EXERCISE BRIEF: Please reproduce the listing from its first line through the line containing "Servicios (767, 95)", swapping "pestaña" for "ventana" everywhere it occurs and keeping everything else unchanged.

Records contained in a dataset:
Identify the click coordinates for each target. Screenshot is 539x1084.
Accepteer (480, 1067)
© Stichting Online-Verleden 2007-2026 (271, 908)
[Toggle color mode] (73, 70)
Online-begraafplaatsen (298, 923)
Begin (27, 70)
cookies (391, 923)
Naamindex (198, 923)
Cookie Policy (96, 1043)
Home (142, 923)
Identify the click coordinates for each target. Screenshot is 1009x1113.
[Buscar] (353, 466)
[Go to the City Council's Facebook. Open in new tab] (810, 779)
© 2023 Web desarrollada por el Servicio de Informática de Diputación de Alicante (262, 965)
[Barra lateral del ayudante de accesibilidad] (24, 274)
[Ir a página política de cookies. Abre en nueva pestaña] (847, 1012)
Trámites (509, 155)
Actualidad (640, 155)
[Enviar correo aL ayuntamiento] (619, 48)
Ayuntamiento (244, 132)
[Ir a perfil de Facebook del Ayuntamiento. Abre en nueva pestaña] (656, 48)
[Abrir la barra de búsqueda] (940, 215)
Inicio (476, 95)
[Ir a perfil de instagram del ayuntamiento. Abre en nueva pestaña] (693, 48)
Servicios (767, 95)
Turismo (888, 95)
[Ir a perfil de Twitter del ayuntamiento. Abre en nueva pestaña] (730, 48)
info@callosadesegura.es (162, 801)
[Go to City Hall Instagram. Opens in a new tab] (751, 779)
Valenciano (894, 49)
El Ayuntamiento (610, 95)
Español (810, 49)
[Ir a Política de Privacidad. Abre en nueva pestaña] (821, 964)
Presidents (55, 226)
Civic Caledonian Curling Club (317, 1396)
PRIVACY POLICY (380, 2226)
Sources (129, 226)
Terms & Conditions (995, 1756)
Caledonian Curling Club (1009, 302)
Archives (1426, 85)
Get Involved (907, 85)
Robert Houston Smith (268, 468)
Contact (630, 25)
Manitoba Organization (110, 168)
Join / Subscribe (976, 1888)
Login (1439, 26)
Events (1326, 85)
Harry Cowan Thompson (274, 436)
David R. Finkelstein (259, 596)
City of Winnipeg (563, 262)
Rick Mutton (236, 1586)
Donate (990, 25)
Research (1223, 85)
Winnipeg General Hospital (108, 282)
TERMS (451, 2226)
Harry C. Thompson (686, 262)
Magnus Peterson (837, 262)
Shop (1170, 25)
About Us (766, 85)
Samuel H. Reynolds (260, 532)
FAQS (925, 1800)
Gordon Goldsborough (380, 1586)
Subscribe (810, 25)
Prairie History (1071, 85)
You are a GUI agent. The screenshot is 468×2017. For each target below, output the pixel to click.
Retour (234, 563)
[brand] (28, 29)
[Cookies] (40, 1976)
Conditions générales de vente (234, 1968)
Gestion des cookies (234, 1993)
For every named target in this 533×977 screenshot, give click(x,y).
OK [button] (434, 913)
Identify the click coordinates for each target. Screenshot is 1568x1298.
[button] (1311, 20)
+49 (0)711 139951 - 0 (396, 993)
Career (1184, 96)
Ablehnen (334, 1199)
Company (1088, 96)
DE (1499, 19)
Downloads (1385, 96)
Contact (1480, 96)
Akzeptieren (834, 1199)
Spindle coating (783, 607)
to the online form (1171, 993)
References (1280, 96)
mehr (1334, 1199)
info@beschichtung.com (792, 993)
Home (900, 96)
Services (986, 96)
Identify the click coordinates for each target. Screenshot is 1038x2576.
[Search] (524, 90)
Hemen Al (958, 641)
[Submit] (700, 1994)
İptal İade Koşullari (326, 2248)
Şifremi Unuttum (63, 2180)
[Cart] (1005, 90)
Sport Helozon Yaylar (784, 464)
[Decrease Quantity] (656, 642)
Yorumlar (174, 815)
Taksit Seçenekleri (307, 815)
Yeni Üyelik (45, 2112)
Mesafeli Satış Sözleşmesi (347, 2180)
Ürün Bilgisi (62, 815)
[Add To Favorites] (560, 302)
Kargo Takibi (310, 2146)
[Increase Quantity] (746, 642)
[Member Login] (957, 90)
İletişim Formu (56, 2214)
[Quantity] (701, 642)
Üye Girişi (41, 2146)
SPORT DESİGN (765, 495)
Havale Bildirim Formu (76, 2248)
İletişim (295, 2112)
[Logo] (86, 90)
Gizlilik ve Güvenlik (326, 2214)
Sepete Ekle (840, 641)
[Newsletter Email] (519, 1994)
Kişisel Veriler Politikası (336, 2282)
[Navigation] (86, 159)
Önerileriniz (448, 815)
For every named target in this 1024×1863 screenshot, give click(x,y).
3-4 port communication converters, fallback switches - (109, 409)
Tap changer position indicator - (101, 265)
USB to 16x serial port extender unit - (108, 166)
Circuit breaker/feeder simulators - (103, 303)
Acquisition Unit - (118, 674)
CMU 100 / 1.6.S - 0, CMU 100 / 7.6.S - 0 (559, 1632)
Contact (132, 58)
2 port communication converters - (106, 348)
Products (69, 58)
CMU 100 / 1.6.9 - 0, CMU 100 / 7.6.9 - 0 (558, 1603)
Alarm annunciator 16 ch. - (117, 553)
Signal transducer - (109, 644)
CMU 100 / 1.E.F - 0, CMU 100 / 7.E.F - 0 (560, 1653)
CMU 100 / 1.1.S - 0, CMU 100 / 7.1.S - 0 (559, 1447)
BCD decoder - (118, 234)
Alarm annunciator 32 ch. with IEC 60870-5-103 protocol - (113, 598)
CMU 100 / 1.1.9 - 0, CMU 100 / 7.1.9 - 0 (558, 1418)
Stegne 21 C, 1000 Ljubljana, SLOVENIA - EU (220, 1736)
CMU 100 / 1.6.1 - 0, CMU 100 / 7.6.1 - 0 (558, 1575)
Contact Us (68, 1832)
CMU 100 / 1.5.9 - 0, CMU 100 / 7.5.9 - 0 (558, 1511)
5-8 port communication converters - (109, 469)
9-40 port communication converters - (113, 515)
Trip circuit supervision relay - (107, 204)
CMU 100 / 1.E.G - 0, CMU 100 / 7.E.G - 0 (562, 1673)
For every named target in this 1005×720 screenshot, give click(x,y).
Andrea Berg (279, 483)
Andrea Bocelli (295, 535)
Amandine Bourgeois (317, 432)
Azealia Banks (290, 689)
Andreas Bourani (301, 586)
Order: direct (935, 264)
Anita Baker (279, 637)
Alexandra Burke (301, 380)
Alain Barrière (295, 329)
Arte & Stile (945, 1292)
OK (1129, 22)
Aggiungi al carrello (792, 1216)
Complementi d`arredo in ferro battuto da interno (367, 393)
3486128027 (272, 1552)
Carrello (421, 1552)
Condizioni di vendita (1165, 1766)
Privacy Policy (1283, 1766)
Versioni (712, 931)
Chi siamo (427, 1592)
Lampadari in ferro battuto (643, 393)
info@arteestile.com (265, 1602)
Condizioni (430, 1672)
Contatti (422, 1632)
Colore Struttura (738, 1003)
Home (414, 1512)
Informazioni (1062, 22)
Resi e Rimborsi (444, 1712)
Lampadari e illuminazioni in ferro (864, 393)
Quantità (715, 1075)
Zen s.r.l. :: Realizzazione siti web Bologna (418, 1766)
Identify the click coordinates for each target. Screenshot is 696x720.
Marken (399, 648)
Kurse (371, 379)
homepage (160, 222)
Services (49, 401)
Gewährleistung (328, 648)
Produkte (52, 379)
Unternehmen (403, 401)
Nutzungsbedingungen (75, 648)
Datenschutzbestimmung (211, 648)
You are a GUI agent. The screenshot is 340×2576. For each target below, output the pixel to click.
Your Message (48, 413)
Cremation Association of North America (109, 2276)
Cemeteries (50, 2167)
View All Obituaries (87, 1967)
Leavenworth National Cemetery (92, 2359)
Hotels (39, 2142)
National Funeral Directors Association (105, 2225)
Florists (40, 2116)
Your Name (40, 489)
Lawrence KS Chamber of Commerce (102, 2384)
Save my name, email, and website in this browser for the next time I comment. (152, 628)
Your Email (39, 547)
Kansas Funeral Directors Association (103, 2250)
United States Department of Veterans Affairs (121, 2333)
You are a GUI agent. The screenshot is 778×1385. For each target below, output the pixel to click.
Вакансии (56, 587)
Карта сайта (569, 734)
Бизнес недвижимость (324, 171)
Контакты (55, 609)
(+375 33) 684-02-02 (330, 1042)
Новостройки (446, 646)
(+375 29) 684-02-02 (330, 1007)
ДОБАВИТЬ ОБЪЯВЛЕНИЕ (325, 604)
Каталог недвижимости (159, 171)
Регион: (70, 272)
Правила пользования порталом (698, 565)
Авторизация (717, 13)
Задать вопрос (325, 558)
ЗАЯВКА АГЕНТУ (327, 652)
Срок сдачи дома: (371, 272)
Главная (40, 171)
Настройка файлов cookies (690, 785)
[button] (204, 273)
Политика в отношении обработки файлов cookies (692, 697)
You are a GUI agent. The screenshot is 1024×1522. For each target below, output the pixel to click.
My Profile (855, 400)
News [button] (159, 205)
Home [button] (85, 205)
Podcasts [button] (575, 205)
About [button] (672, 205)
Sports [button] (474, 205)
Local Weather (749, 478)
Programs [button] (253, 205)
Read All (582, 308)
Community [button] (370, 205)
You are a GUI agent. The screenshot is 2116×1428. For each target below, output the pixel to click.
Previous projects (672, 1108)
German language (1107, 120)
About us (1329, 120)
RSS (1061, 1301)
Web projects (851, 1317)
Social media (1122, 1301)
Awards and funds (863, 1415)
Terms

FULL SOLUTION:
Identify the click coordinates for each target. Screenshot is 539x1084.
Accepteer (480, 1067)
© Stichting Online-Verleden 2007-2026 (271, 908)
[Toggle color mode] (73, 70)
Online-begraafplaatsen (298, 923)
Begin (27, 70)
cookies (391, 923)
Naamindex (198, 923)
Cookie Policy (96, 1043)
Home (142, 923)
Identify the click coordinates for each target. Screenshot is 1009x1113.
[Buscar] (353, 466)
[Go to the City Council's Facebook. Open in new tab] (810, 779)
© 2023 Web desarrollada por el Servicio de Informática de Diputación de Alicante (262, 965)
[Barra lateral del ayudante de accesibilidad] (24, 274)
[Ir a página política de cookies. Abre en nueva ventana] (847, 1012)
Trámites (509, 155)
Actualidad (640, 155)
[Enviar correo aL ayuntamiento] (619, 48)
Ayuntamiento (244, 132)
[Ir a perfil de Facebook del Ayuntamiento. Abre en nueva ventana] (656, 48)
[Abrir la barra de búsqueda] (940, 215)
Inicio (476, 95)
[Ir a perfil de instagram del ayuntamiento. Abre en nueva ventana] (693, 48)
Servicios (767, 95)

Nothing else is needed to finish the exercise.